The hindlimb-unloaded (HU) rat model elicits cardiovascular deconditioning and simulates the physiological adaptations to microgravity or prolonged bed rest in humans. Although psychological deficits have been documented following bed rest and spaceflight in humans, few studies have explored the psychological effects of cardiovascular deconditioning in animal models. Given the bidirectional link established between cardiac autonomic imbalance and psychological depression in both humans and in animal models, we hypothesized that hindlimb unloading would elicit an alteration in sympathovagal tone and behavioral indexes of psychological depression. Male, Sprague-Dawley rats confined to 14 days of HU displayed anhedonia (a core feature of human depression) compared with casted control (CC) animals evidenced by reduced sucrose preference (CC: 81 +/- 2.9% baseline vs.
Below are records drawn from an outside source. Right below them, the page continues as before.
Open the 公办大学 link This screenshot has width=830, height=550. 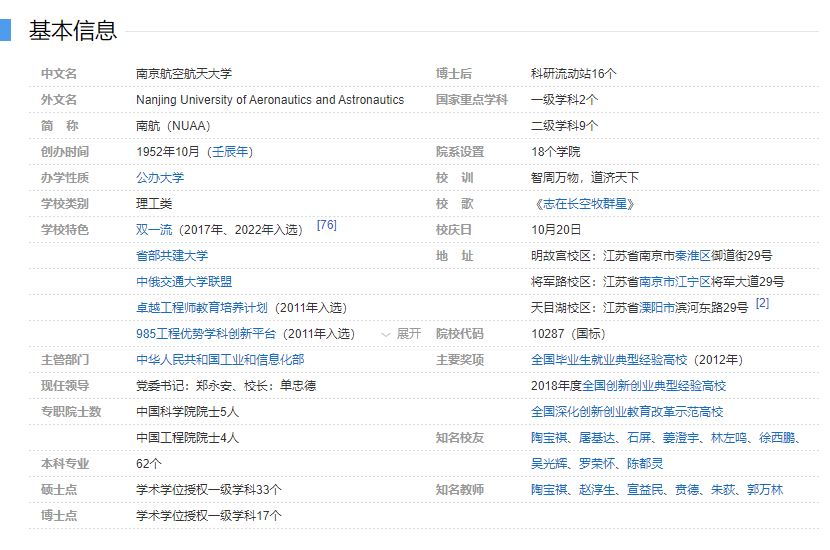[x=160, y=178]
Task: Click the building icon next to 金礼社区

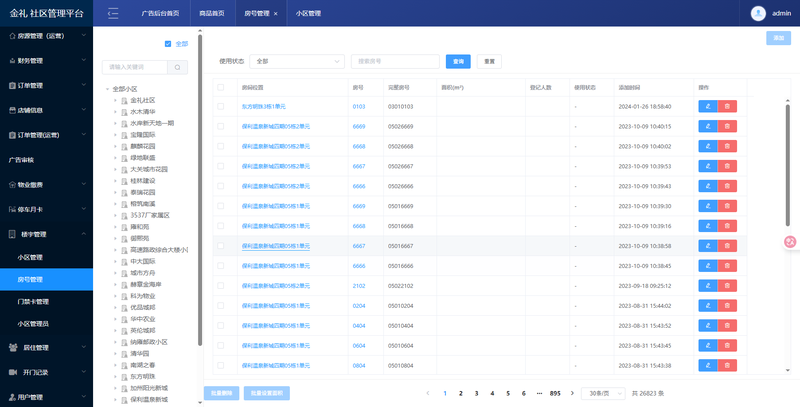Action: tap(125, 100)
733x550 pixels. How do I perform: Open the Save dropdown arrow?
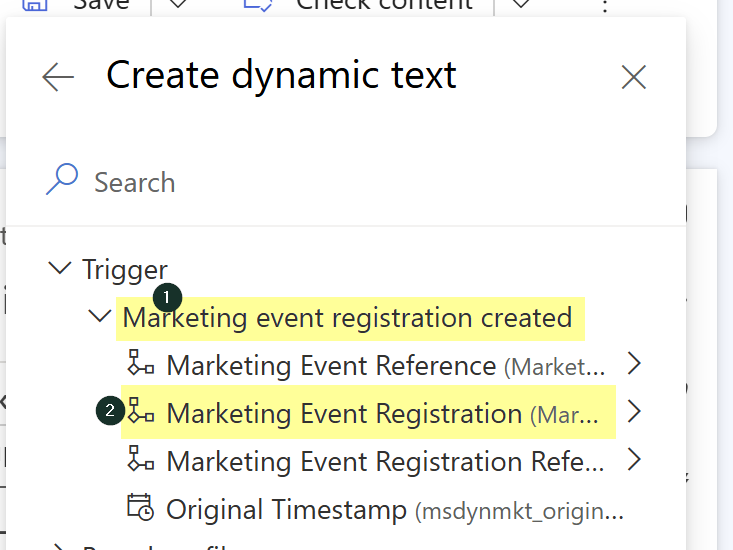(x=177, y=5)
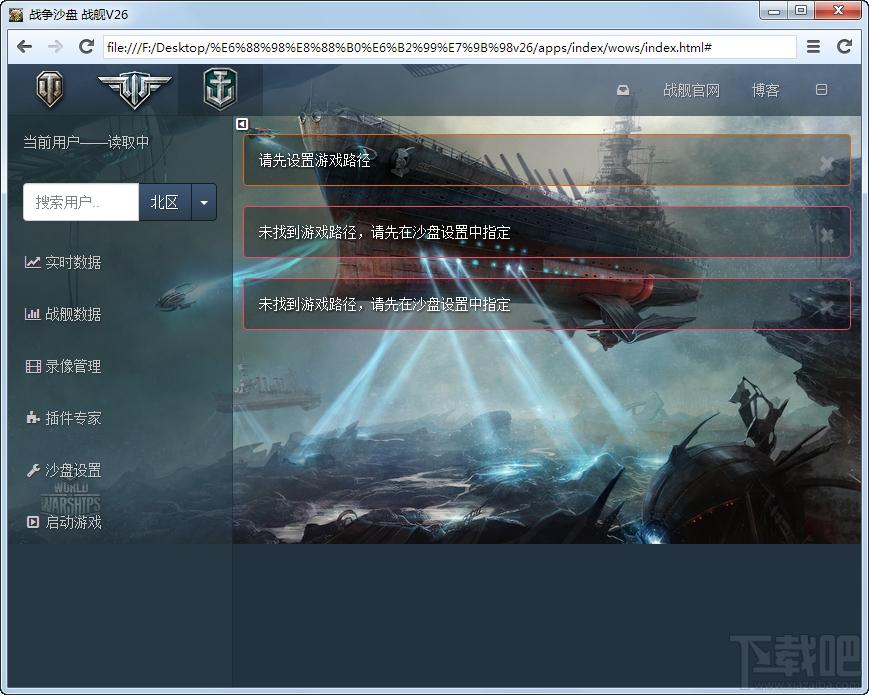Select the World of Warplanes winged logo

click(135, 89)
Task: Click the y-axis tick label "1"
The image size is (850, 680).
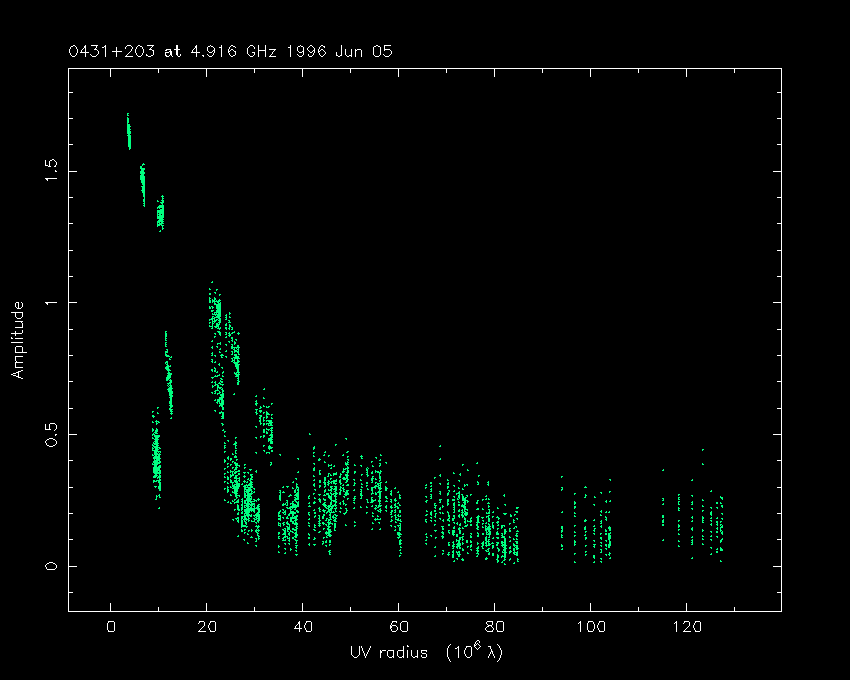Action: click(50, 302)
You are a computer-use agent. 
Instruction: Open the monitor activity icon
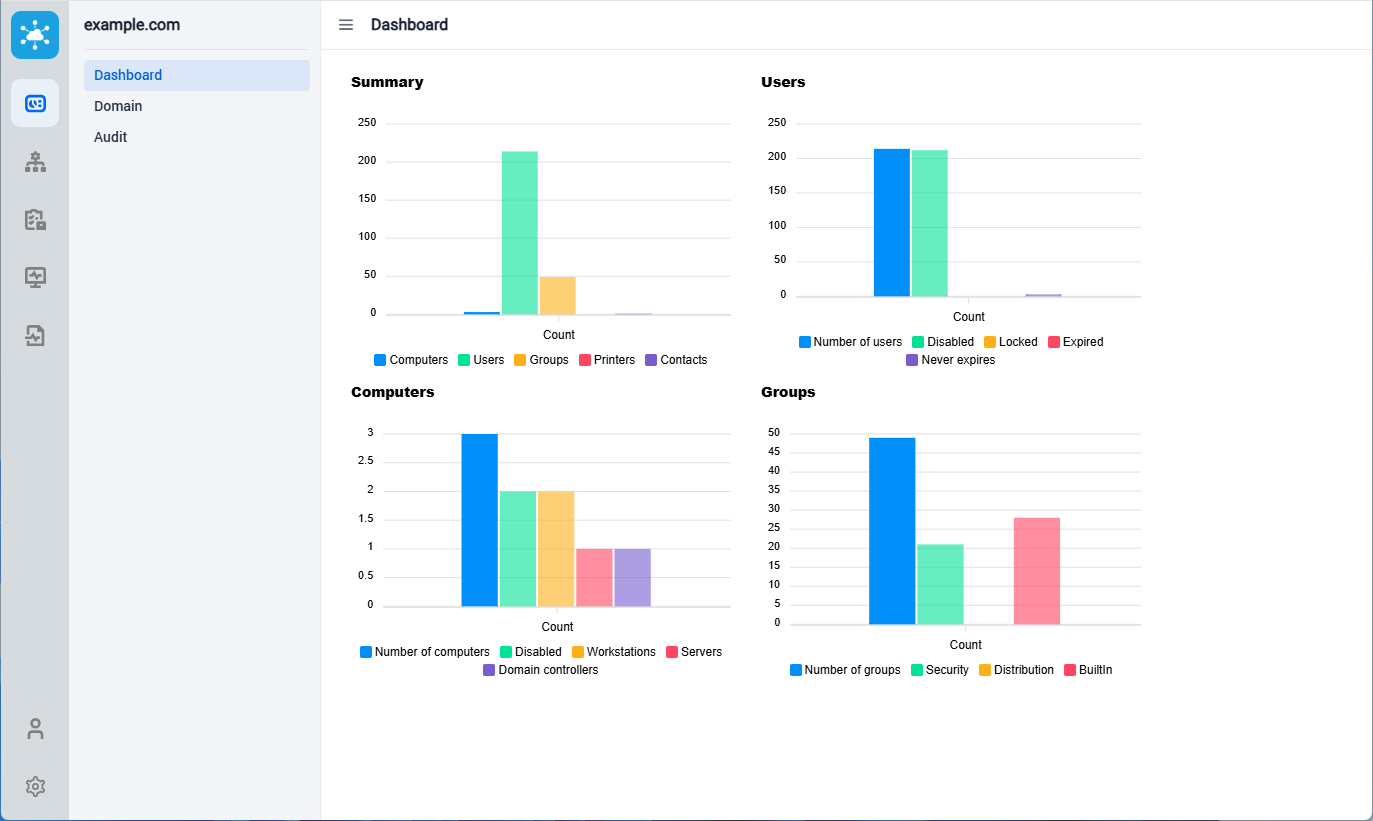(x=35, y=277)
HU: 58 +/- 4.5% baseline) and reduced (rightward shift) operant responding for rewarding electrical brain stimulation (CC: 4.4 +/- 0.3 muA vs. 7.3 +/- 1.0 muA). Cardiac autonomic blockade revealed elevated sympathetic [CC: -54 +/- 14.1 change in (Delta) beats/min vs. HU: -118 +/- 7.6 Delta beats/min] and reduced parasympathetic (CC: 45 +/- 11.8 Delta beats/min vs. HU: 8 +/- 7.3 Delta beats/min) cardiac tone in HU rats. Heart rate variability was reduced (CC: 10 +/- 1.4 ms vs. HU: 7 +/- 0.7 ms), and spectral analysis of blood pressure indicated loss of total, low-, and high-frequency power, consistent with attenuated baroreflex function. These data indicate that cardiovascular deconditioning results in sympathovagal imbalance and behavioral signs consistent with psychological depression. These findings further elucidate the pathophysiological link between cardiovascular diseases and affective disorders.